Moreover, the Iranian revolution shifted the scales of power in the Middle East and released new dynamics counter to Western and Israeli interests. Afterwards, the Iranian revolution pushed all of the countries of the Gulf into war. The United States adopted the policy of “creative chaos” and the policy of “restructuring the Middle East.”

Likewise, the fall of the Soviet Union led to an enormous change in American and Western European strategy. A new strategy fell upon NATO, too. NATO was transformed from an allegiance to defend Western Europe in the face of a probable Soviet attack into an aggressive imperial allegiance geared toward containing Eastern Europe and toward “defense” of imperialist American and European interests around the globe, especially in Africa, the Middle East and Central Asia.

As for the wars on Afghanistan and Iraq, they led to the collapse of the American strategy aimed at occupying seven Arab and Islamic countries in five years. The world capitalist system crisis — the systematic and the structural crisis — along with everything that struck the centers of this advanced system, led to a sharp reduction in the military budgets of these countries. All this came to pass as a result of these crises. The crises also generated the beginning of great changes on the strategic level during a period of comprehensive American degradation.

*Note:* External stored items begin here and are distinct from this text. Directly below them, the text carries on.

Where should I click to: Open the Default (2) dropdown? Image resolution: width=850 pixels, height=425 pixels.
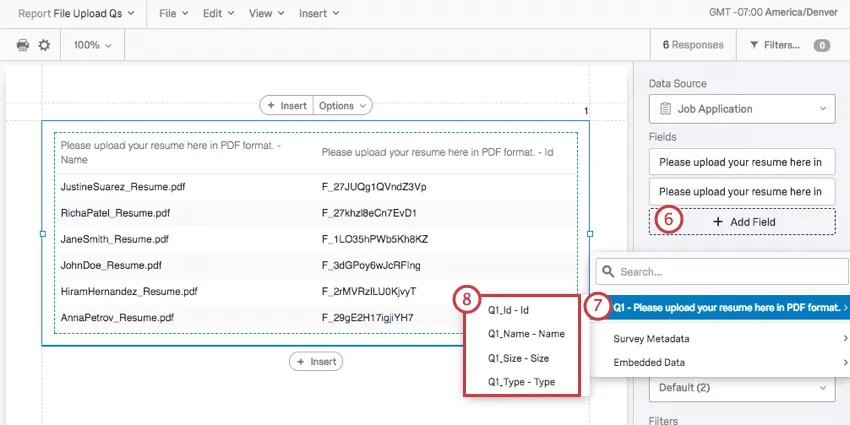[741, 387]
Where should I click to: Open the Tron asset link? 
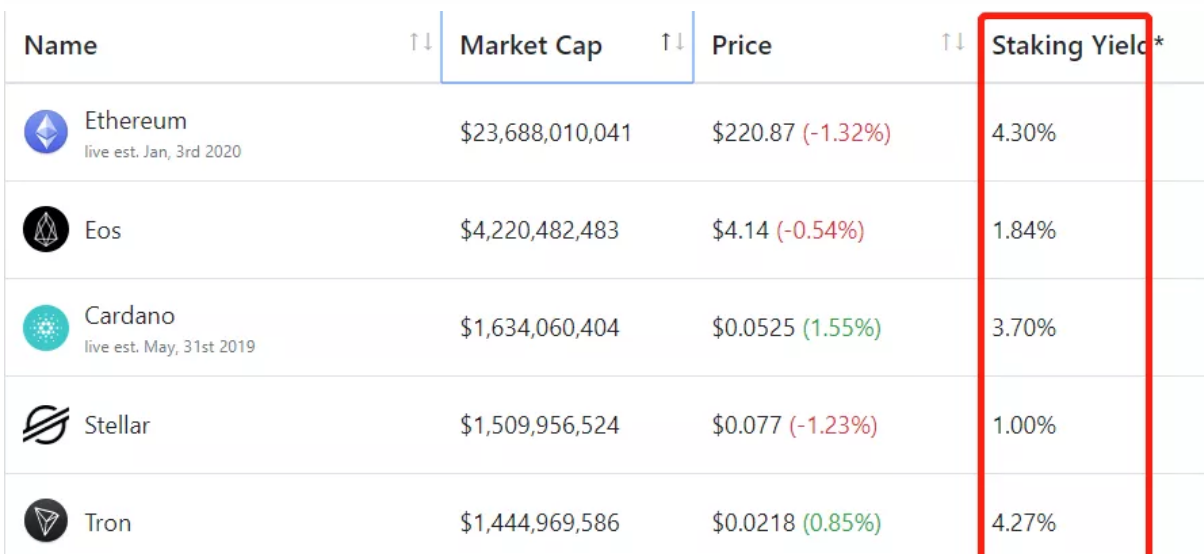(107, 523)
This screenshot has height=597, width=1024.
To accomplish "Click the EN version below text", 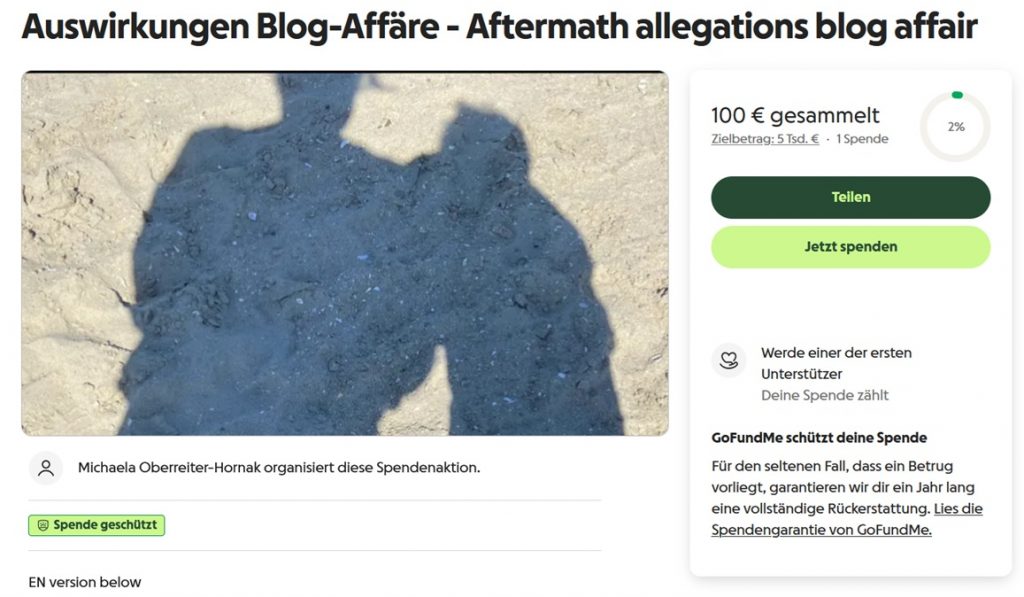I will tap(85, 582).
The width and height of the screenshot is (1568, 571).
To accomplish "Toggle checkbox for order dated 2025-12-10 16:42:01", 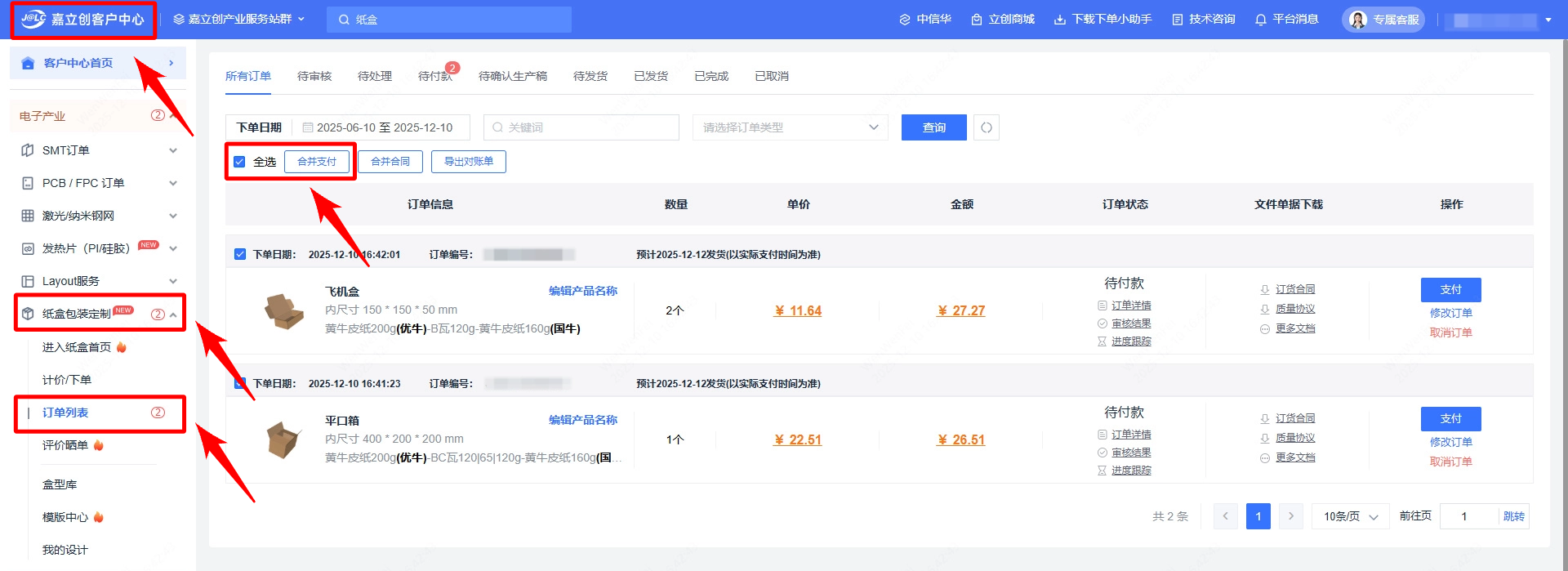I will (x=240, y=254).
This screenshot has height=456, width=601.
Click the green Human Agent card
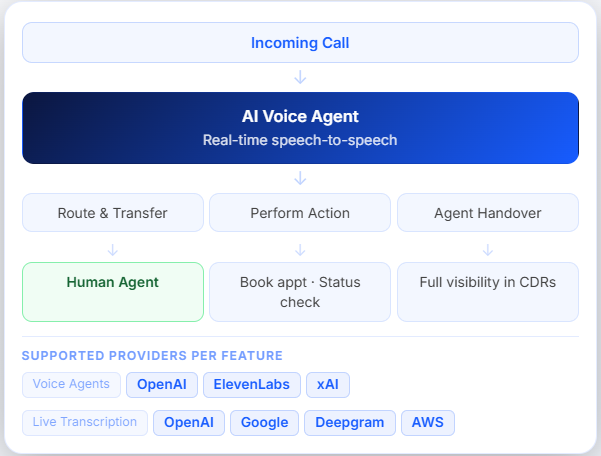[x=113, y=292]
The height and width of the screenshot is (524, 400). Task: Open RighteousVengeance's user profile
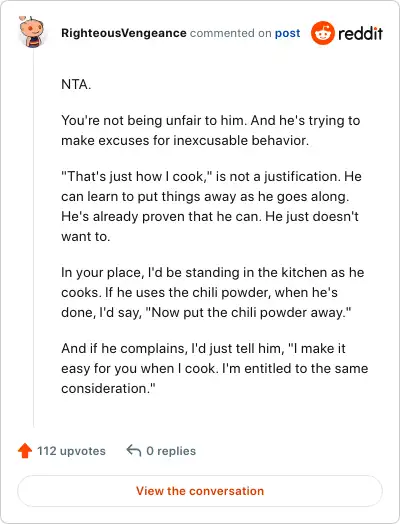124,33
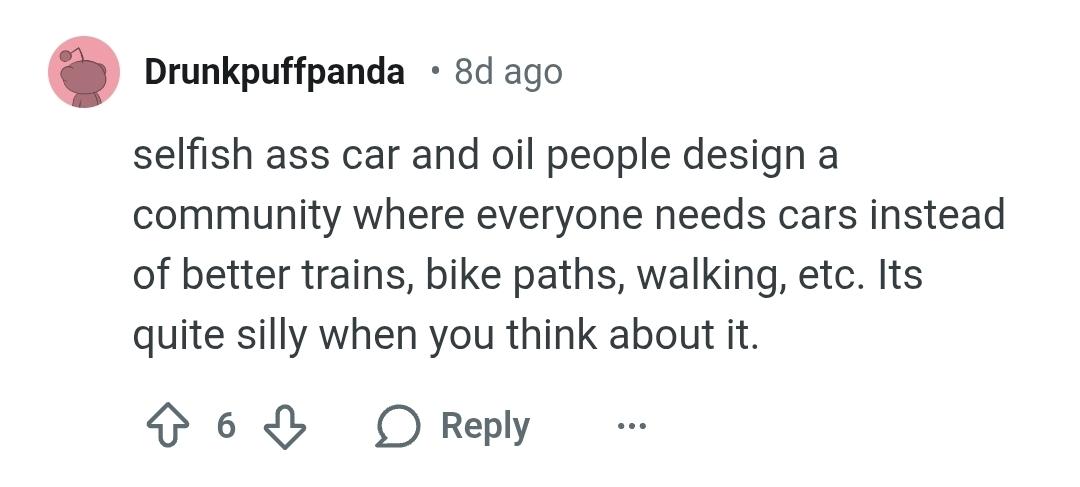Click the Reply speech bubble icon
Screen dimensions: 1080x487
[398, 427]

And if we look at what four decades of time has reaped, we find that the march of American regression began in the middle of the 1960s, despite the partial “victories” and the phenomenon of false, artificial economic prosperity. In the 1960s, the hegemony of the financial sector over the economy spread. The “Monroe” doctrine in the American continent fell, America’s saying about its “backyard” collapsed and most of the dependent countries of Latin America went against the U.S., despite the fall of the Soviet Union and its umbrella, which had included Cuba for decades. The steadfastness of Cuba woke up the new Bolivian tide calling for the liberation and unification of Latin America. Moreover, the American-Israeli attack on Lebanon in 1982 failed. Its goal was to include Lebanon in the Camp David Accords. This failure comprised a collapse of the Zionist-American “scarecrow” and the beginning of the decline of the Zionist entity, despite the phenomenon of its false power. Thus NATO’s eastward expansion was repulsed, and Russia was saved from America’s clutches and the “Washington Consensus” and the policy of “shock therapy.” During Boris Yeltsin’s rule, while Ukraine was gearing up for NATO and had its Orange Revolution, Russia engaged in “immunization” of the soft underbelly of Central Asia and the containment of the American-Zionist outpost in Georgia.

Furthermore, Central Asia has constituted the primary American-European goal since the fall of the Soviet Union. This region constitutes a field of intense competition between Russia, China, America, Iran, Turkey and India, since this region has a huge strategic importance, as well as commercial and economic importance, because of its many natural resources like oil, gas, lithium, copper, uranium and precious metals. America no longer has anything except for one military base in Uzbekistan and some troops in Kazakhstan. Moreover, America will lose the entire realm of Central Asia upon its withdrawal from Afghanistan. America is looking for a crushing defeat there along with the countries of NATO. Furthermore, Pakistan stands on the edge of an explosion in America’s face, because of growing popular anger at America and the increase of its crimes in the name of the peoples of the region.

The American withdrawal from Iraq represents a great strategic failure and signals America’s withdrawal from the entire Arab East. After all, the decision to withdraw from Iraq “is nothing but a decision reflecting a failure to achieve the mission that the war was launched in order to achieve,” according to the Israeli newspaper Ha’aretz. Schlomo bin ‘Ami commented on this when he said, “the withdrawal from Iraq is a painful chapter in American history, for it is a chapter of excessive actions in the spread of Empire … since America was exhausted materially and wasted its energy on what was not considered fruitful.”